Trucking carriers enjoyed better market conditions in December than they had for a seven-month span, thanks to falling diesel prices and greater freight volume, transportation analysis firm FTR said today.
FTR’s Trucking Conditions Index (TCI) for December rose to 14.45, improving from 10.0 in November, sending it to its highest peak since May. The all-time high was 16.8 just a month earlier, in April 2021. The index tracks changes in five conditions in the U.S. truck market: freight volumes, freight rates, fleet capacity, fuel price, and financing. Combined into a single score, the number represents good, optimistic conditions when positive and bad, pessimistic conditions when negative.
According to Bloomington, Indiana-based FTR, falling diesel prices and rising freight volumes were the principal factors behind that improvement, but strong freight rates remain the bedrock of robust market conditions for trucking companies. Looking into the future, FTR expects conditions to remain positive for carriers through 2022 with gradual easing, but swings in fuel prices could maintain volatility.

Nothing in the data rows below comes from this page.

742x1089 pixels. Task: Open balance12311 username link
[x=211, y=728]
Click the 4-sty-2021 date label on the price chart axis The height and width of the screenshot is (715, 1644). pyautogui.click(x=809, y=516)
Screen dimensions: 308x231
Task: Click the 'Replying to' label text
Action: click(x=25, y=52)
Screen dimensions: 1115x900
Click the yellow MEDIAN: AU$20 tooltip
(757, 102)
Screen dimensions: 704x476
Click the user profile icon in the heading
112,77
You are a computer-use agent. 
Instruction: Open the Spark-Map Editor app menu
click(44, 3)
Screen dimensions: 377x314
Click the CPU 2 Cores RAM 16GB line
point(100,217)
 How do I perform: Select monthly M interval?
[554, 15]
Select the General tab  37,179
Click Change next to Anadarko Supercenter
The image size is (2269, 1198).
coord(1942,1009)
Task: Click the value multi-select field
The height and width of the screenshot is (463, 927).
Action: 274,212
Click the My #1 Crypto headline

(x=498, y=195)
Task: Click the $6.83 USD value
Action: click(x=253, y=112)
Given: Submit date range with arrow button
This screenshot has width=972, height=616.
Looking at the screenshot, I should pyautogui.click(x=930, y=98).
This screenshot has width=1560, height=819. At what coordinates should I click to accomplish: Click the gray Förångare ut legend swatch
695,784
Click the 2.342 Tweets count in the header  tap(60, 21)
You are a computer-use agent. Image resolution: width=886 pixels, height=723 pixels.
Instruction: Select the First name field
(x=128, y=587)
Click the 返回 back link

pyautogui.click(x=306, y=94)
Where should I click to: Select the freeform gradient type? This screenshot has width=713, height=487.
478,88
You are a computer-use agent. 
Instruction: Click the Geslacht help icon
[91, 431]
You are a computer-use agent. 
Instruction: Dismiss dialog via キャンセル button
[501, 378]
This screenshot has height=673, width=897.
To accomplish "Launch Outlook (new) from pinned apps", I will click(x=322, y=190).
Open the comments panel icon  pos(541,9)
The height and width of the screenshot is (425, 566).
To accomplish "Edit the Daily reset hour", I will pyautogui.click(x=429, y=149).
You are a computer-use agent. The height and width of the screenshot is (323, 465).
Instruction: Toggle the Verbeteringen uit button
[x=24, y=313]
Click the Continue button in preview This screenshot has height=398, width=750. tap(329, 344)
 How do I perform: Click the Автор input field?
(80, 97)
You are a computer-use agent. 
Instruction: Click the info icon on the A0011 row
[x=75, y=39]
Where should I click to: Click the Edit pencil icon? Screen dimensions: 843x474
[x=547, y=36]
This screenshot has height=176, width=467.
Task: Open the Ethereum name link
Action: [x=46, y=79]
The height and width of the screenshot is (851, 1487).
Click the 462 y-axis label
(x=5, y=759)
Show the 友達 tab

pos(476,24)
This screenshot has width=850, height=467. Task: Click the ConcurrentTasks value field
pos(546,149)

“Government data concerning the labor market is starting to reinforce our analysis that overall driver capacity is not as tight as would be implied by stubbornly high freight rates. We still believe that the distribution of drivers in the market rather than the total number of drivers is the key issue,” Avery Vise, FTR’s vice president of trucking, said in a release. “The market could remain stressed until capacity stops shifting from larger carriers to smaller ones. Potential catalysts for reversing this shift include continued sharp increases in fuel costs, a falloff in freight demand, or continued incremental gains in the driver supply among larger carriers, but none of those developments is a sure bet.”